Uno de ellos, el príncipe azul. Crecimos con el cuento de las princesas de Disney, aquellas que tras una larga travesía de sufrimientos propugnados por madrastras horribles, por hermanastras envidiosas o amigas traicioneras tenían la ‘suerte’ (la de una en unos cuantos billones) de ser rescatadas. Envuelto en una nube de candoroso aire aparecería EL, el príncipe que nos salvaba de las pesadillas más terribles que nos podemos imaginar. El príncipe que haría de nuestras vidas un eterno vals, el príncipe que nos daría por hogar un palacio, que nos llevaría a recorrer los montes galopando en su corcel blanco. El príncipe que ni siquiera se atrevió a tocar los pechos de la doncella para no enturbiar lo que fue ese beso mágico, ese beso inocente en los labios carmesí de la princesa.
Así, pasamos largos años de nuestra vida soñando con que ‘todas íbamos a ser reinas’, pero tal como afirma el poema de Gabriela Mistral “ninguna ha sido reina ni en Arauco ni en Copán...”. Descubrimos entre penas infantiles y adolescentes que los cuentos habían sido inventados para que las niñas se mantuvieran dentro del orden casto, puras y angelicales, esperando (y probablemente, hasta la eternidad) al príncipe encantado galopando en su blanco corcel.
Más temprano que tarde nos dimos cuenta que nunca aparecería aquello que soñábamos y a lo que, en cierta medida, habíamos sido condenadas a esperar: el príncipe azul.
Esperar, esperar, esperar.
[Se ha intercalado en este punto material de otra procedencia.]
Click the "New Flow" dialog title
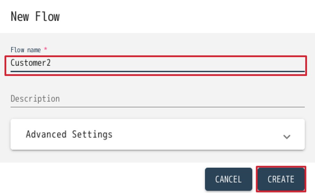 pyautogui.click(x=35, y=16)
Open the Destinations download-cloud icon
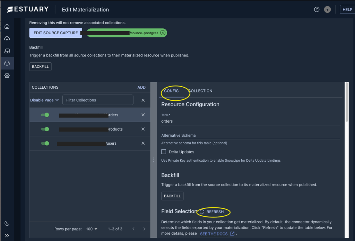Viewport: 355px width, 241px height. pos(7,63)
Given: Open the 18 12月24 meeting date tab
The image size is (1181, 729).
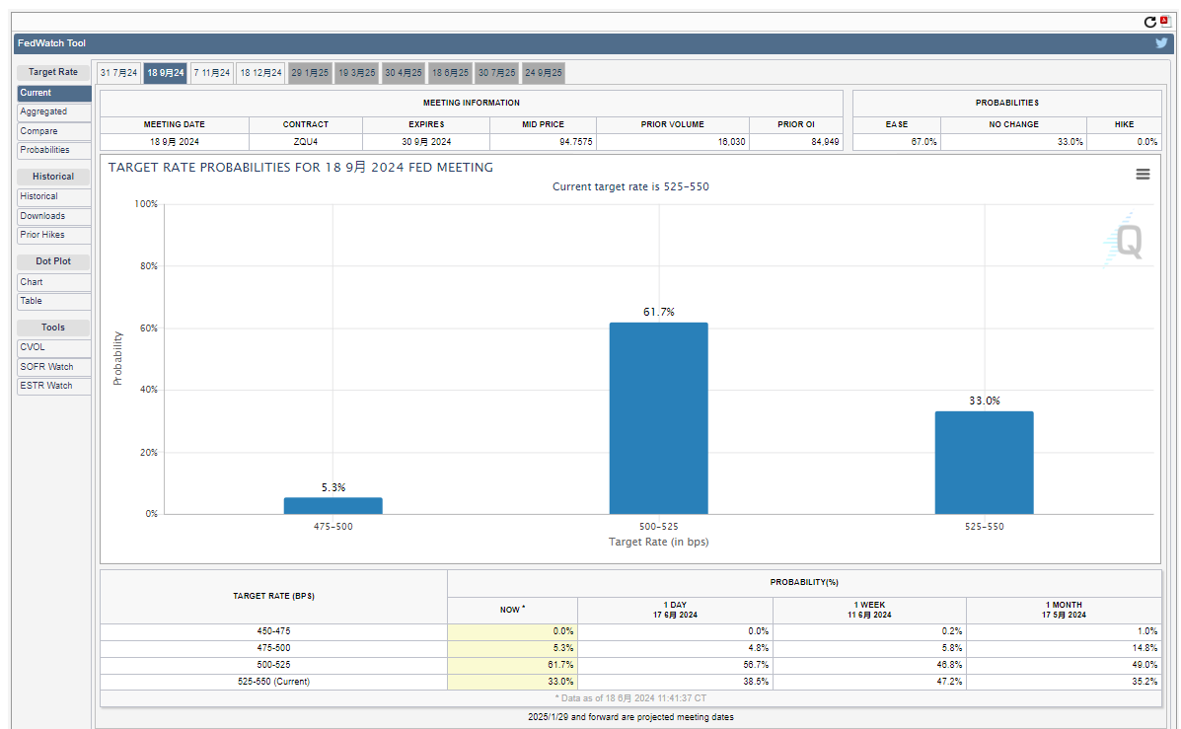Looking at the screenshot, I should point(260,73).
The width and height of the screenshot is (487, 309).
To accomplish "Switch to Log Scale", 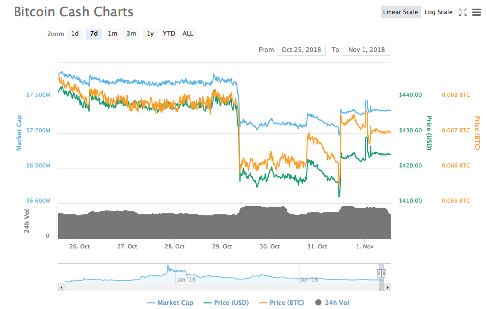I will pyautogui.click(x=439, y=12).
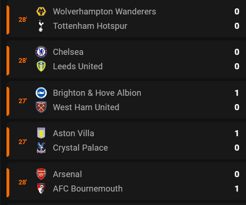The width and height of the screenshot is (246, 205).
Task: Open the AFC Bournemouth team name
Action: [x=88, y=189]
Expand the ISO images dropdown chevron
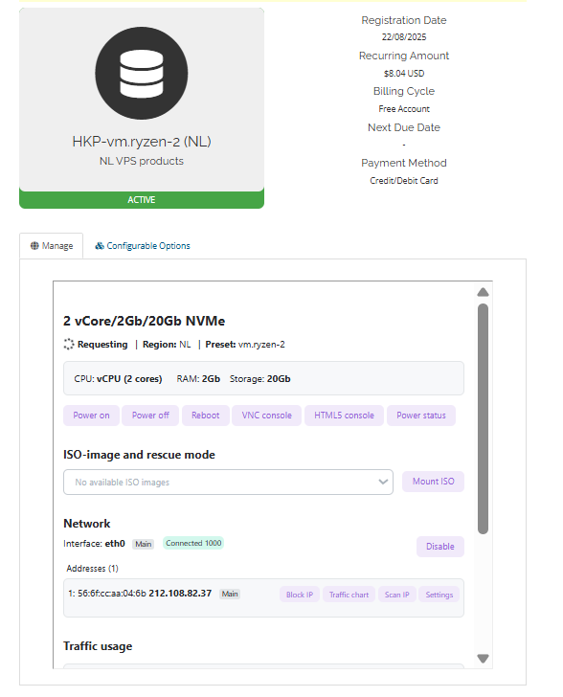Viewport: 563px width, 697px height. pyautogui.click(x=383, y=482)
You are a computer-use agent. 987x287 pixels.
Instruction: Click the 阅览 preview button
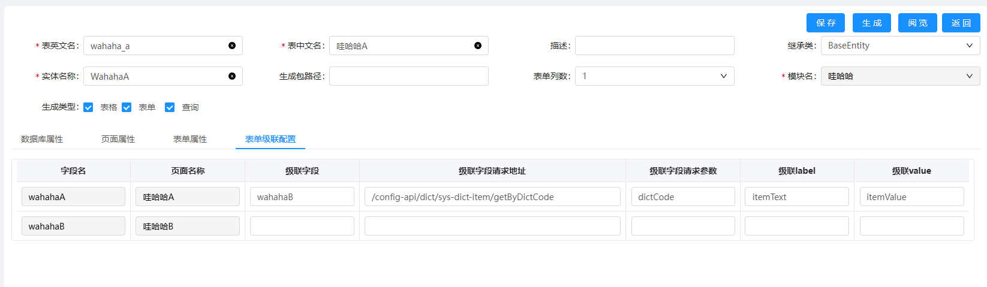tap(917, 23)
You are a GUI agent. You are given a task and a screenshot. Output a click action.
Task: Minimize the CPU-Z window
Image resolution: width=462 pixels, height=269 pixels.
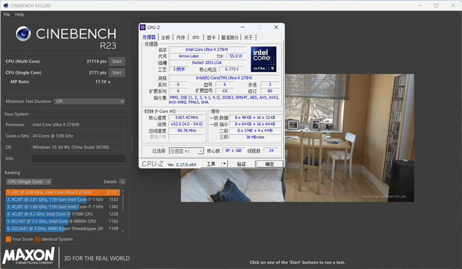tap(243, 27)
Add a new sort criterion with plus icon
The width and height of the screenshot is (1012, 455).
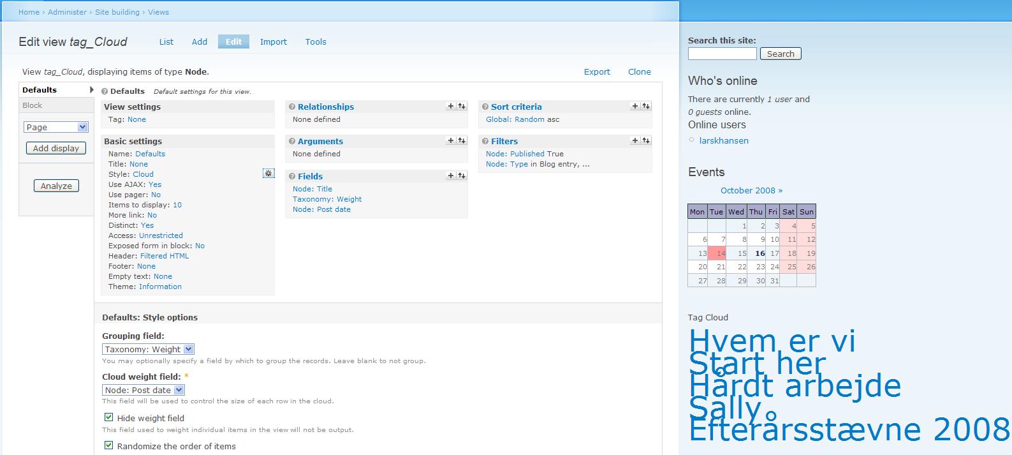[635, 107]
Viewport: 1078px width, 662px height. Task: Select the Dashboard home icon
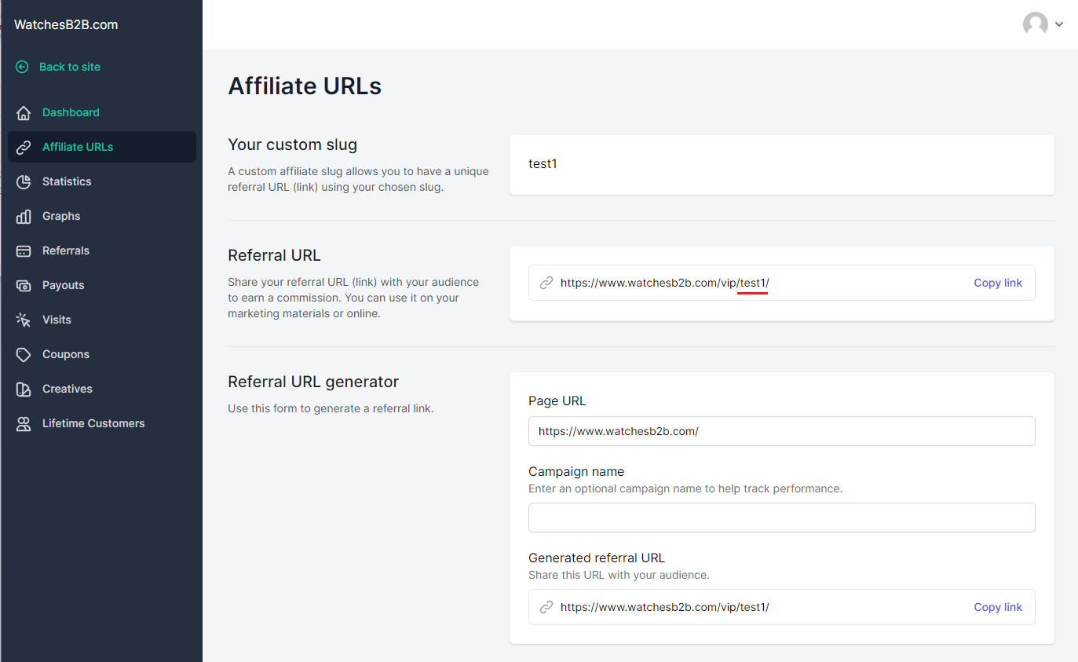(24, 112)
Con los labios sellados, con los ojos cerrados, con la mente fría ante cualquier atisbo de cálida atmósfera.
Y cuando vimos que el ‘príncipe’ que se acercaba no tenía corcel, sino una bicicleta destartalada con los fierros medio retorcidos por lo vieja, cerramos los ojos, para volver a despertar, esperando que con el beso lengüeteado que nos dio, descubriéramos ahora sí al verdadero príncipe azul. Oye…qué pasó. Publicidad engañosa. No había corcel, no había príncipe encantado. Más bien, era como el sapo al que tuvimos que descubrir tras largos, largos besos.
Bueno, no era corcel, pero los paseos por los parques en bici han sido mucho más atrevidos que un galopeo pausado arriba del caballo.
Y tampoco me hice princesa. Es más, las princesas se quedaron para vestir santos. Realmente ¿quién podría esperar al príncipe azul? Finalmente, sin cuentos, sin reinos, sin castillos, sin corceles nos descubrimos: un hombre, una mujer.
(Y mírame. Y cuídate. Cuida que tus pasos estén a mi lado porque de la noche a la mañana puedo ser la mala de los cuentos y ya no verás nunca más a tu princesa.)
Porque “Como ves o como no ves estoy pendiente de ti. Estoy el colmo de ti.”